Deutschland: einer der besten Absatzmärkte für Kinderhandel

Das ist es, was der Spielfilm „Jagdgesellschaft“ über den einzelnen Kriminalfall hinausschreit: Diese Kinder – in tschechischen Dörfern an Menschenhändler verkauft oder von deutschen Prügelvätern auf die Straße getrieben und dort von Pädokriminellen aufgeklaubt - sind überall. Überall in Deutschland. Und die Täter sind es auch. Die sind nicht nur unter, sondern auch über uns. Der Staatssekretär, der Bauunternehmer und viele andere feine Herren sind es, die Mädchen und Jungen als „Nachtisch“ für ihre Partys bestellen. Sie sind die „Jagdgesellschaft“.

Es geht, wie schon im ersten Teil „Operation Zucker“ Anfang 2013 um die Verstrickung hoher und höchster Kreise in das Geschäft mit der Ware Kind.
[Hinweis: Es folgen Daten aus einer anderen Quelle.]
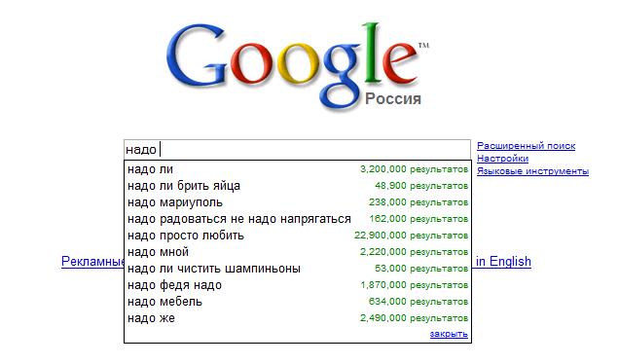
Task: Choose suggestion "надо ли брить яйца"
Action: (x=298, y=186)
LKA-Kommissarin Karin Wegemann (Nadja Uhl), die resigniert aus dem operativen Dienst an die Polizeischule gewechselt war, kehrt zurück, als ihr ein Journalist eine Zeugin präsentiert: Mit Hilfe des Mädchens könnte ein Pädosexuellen-Ring geknackt werden. Die Kommissarin steigt ein – und scheitert ein zweites Mal an den bestens organisierten Netzwerken der Täter. Jedenfalls fast.
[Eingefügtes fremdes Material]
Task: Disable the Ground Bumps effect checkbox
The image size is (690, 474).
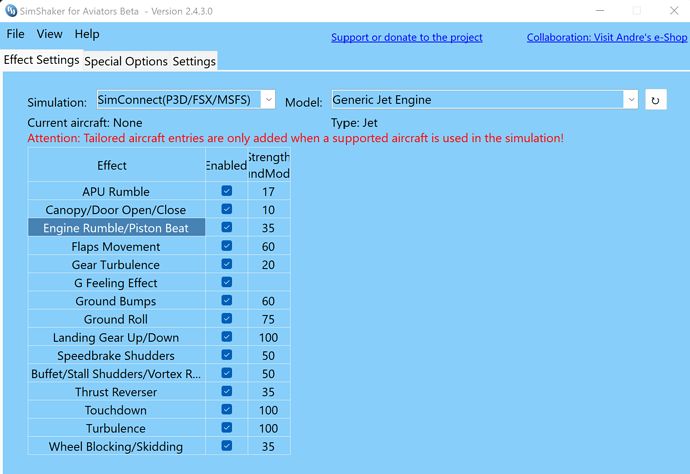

„Es raubt einem den Atem, dass all das auf recherchierten Tatsachen beruht“, sagt Regisseurin Sherry Hormann. Und Produzentin Gabriela Sperl versichert: „In Wirklichkeit ist es noch viel schlimmer als wir es darstellen. Die Ergebnisse unserer Recherchen waren teilweise so krass, dass man sie gar nicht umsetzen konnte. Die Informationen, wie viele ‚Täter’ es bis in die höchsten politischen Hierarchien gibt, sind niederschmetternd.“

Produzentin Sperl: Die Wirk-
lichkeit ist noch viel schlimmer als im Film

Ursprünglich hatte Sperl einen Film über die Kinderprostitution in Katastrophengebieten wie Thailand oder Haiti machen wollen, wo Menschenhändler nach Tsunami und Erdbeben verwaiste und verirrte Mädchen und Jungen zu Geld machen. Aber schon bald führte die Spur sie zurück nach Europa. Genauer: Nach Berlin. Denn Deutschland gilt als „einer der besten ‚Absatzmärkte’ für den Handel mit Kindern“, wie für den Handel mit Frauen.
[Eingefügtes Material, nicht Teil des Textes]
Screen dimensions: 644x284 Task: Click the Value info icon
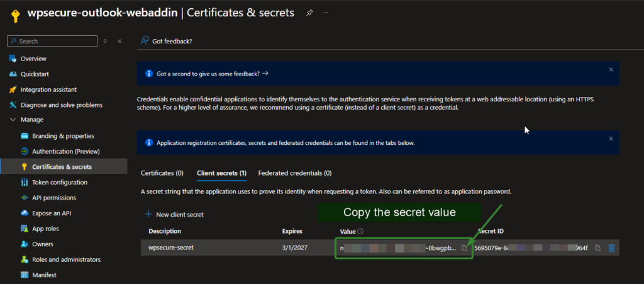click(361, 231)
Im Anschluss an den Film wird Sandra Maischberger das Thema beleuchten: „Sexobjekt Kind – Kampf gegen organisierten Missbrauch“. Ihre Gäste sind: Julia von Weiler, Psychogin und Geschäftsführerin der Kinderschutzorganisation „Innocence in Danger“. Andreas Huckele, ehemaliger Odenwaldschüler und Opfer von Schulleiter Gerold Becker. Manfred Paulus, Kriminalkommissar a.D. kämpft heute gegen Prostitution, der Missbrauchsbeauftragte der Bundesregierung Johannes-Wilhelm Rörig.

Und schließlich: Gisela Friedrichsen. Wir dürfen gespannt sein, was die Gerichtsreporterin des Spiegel zum Thema beitragen wird, denn bisher war sie regelrecht spezialisiert auf eine notorische Einfühlsamkeit in Täter und Attacken gegen mutmaßliche Opfer. 

Aktualisiert am 21.1.2016

Nadja Uhl als LKA-Kommissarin Karin Wegemann auf der Spur eines Pädokriminellen-Rings.